=== EXCERPT TO READ ===
******************************

# Who is that gorgeous doggy?



## Tinman (Apr 23, 2013)

We are at our caravan, and ruby has just discovered herself in the mirror.
Very cute admiring her gorgeous self


----------



## Tinman (Apr 23, 2013)

Such a lovely doggy I'm going to paw it....... X


----------



## flowerchild (Mar 21, 2012)

So sweet! Ruby is gorgeous!


----------



## lady amanda (Nov 26, 2010)

HAHA!! she is like oh that looks like a nice fluffy toy to play with!!!! lol love her she is just too cute.


----------



## Tinman (Apr 23, 2013)

Not that cute when she was barking like mad at her crazy little self and wouldn't stop! i had to remove her from admiring herself lol x


----------



## dio.ren (Jan 18, 2013)

Ha Ruby is too funny I think she is saying "wow who is this cute puppy and why is he doing everything I am doing"


----------



## Tinman (Apr 23, 2013)

dio.ren said:


> Ha Ruby is too funny I think she is saying "wow who is this cute puppy and why is he doing everything I am doing"


She's a little madam renee, she gets away with all sorts, and does a great impression of a meerkat if she thinks there is a treat on offer!


----------



## lady amanda (Nov 26, 2010)

Tinman said:


> She's a little madam renee, she gets away with all sorts, and does a great impression of a meerkat if she thinks there is a treat on offer!


Picture and video!


----------



## Tinman (Apr 23, 2013)

lady amanda said:


> Picture and video!


Ha a picture will be no problem, as for a video???? As you know I'm not the best techi!!!


----------



## lady amanda (Nov 26, 2010)

Tinman said:


> Ha a picture will be no problem, as for a video???? As you know I'm not the best techi!!!


we will just have to turn you into one! you already have an IPad! you are ahead of the game.


----------



## Tinman (Apr 23, 2013)

I-pad yes, laptop / computer no!!


----------



## RuthMill (Jun 30, 2012)

******************************

=== Location data for words and elements ===
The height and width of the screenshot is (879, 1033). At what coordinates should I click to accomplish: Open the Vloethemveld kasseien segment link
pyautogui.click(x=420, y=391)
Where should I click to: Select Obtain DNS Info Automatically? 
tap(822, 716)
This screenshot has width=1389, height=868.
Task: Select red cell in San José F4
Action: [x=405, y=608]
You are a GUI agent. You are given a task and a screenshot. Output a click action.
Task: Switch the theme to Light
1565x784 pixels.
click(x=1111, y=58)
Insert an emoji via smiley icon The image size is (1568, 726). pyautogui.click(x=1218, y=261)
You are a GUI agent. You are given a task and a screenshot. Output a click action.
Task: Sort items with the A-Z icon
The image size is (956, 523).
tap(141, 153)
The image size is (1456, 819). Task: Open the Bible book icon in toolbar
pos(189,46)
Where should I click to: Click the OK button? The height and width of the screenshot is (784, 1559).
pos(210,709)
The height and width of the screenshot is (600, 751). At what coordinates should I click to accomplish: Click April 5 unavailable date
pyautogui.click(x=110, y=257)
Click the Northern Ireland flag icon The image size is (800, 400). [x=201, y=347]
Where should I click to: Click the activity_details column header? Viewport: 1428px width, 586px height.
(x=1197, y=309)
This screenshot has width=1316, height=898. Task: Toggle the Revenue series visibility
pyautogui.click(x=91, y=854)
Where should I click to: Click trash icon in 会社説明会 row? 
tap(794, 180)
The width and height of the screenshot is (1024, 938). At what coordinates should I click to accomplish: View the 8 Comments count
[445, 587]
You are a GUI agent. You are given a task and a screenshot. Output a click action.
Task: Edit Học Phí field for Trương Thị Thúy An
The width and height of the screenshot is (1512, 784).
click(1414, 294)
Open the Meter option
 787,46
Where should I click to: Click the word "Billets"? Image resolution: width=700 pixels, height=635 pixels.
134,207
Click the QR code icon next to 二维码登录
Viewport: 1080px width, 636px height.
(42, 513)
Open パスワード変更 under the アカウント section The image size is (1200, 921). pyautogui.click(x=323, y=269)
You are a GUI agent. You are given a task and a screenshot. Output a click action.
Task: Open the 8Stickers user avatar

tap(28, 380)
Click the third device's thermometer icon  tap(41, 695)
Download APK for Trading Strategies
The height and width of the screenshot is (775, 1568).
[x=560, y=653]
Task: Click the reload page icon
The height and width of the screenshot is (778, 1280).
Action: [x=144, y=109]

******************************

=== STATED EXERCISE 1 ===
In the forum thread about Ruby, what does Ruby do a great impression of when she thinks a treat is on offer?
=== STATED EXERCISE 2 ===
Return the part of the forum thread about Ruby that opens with the words containing "we will just" and closes with "laptop / computer no!!".
=== STATED EXERCISE 3 ===
Do these statements agree with the forum thread about Ruby? (a) Ruby was taken away from the mirror because she kept barking. (b) Tinman owns a laptop. (c) lady amanda asked for a picture and a video of Ruby.

=== WORKED SOLUTION 1 ===
A meerkat.

=== WORKED SOLUTION 2 ===
we will just have to turn you into one! you already have an IPad! you are ahead of the game.


----------



## Tinman (Apr 23, 2013)

I-pad yes, laptop / computer no!!

=== WORKED SOLUTION 3 ===
(a) Yes: "Not that cute when she was barking like mad at her crazy little self and wouldn't stop! i had to remove her from admiring herself"
(b) No: "I-pad yes, laptop / computer no!!"
(c) Yes: "Picture and video!"